■ **YOUR OBJECTIVE**: Only lines that contain the word "chevron" belong in the answer; copy them from the records below.

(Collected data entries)
____________

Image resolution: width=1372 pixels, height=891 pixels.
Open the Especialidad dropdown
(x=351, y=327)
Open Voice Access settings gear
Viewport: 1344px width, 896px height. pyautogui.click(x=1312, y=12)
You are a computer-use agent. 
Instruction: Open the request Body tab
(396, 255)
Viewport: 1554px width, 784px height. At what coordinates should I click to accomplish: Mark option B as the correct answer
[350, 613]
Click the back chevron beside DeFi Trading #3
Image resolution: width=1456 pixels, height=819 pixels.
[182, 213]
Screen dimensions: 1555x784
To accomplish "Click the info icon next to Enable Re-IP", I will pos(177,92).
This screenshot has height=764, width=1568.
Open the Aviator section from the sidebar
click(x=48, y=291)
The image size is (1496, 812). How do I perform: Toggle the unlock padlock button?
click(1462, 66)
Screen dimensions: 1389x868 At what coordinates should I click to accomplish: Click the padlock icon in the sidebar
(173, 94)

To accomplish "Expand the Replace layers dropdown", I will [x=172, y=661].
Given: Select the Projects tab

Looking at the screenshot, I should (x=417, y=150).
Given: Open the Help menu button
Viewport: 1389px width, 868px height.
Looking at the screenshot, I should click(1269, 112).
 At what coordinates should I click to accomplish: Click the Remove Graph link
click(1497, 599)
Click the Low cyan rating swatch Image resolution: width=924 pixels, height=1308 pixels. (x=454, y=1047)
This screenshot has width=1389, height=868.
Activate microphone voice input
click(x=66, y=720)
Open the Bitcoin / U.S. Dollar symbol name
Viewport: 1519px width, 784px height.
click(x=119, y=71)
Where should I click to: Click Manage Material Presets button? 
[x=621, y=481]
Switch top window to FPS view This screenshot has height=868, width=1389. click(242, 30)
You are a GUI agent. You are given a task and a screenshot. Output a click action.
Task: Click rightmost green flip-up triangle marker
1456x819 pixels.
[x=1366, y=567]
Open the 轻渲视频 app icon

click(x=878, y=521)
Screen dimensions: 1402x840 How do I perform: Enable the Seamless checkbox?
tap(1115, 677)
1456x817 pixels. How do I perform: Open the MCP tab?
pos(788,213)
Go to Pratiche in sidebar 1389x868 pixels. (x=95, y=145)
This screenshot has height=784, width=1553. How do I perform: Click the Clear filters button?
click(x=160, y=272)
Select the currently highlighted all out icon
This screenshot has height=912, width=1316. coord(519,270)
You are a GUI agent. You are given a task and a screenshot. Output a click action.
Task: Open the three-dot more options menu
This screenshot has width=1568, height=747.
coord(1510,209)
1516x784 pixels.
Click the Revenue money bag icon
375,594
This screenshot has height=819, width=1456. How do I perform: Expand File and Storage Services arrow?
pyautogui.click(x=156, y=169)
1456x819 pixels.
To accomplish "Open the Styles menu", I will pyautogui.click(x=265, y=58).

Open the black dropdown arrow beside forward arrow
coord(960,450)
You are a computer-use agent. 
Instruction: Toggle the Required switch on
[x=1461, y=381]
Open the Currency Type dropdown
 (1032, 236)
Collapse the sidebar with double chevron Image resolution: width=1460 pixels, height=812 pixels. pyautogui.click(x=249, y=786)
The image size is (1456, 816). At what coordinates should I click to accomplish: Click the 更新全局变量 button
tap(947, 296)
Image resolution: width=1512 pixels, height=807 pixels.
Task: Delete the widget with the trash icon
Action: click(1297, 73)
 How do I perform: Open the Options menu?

____________

■ **EXERCISE OUTPUT**:
Click the back chevron beside DeFi Trading #3
Collapse the sidebar with double chevron Image resolution: width=1460 pixels, height=812 pixels. pyautogui.click(x=249, y=786)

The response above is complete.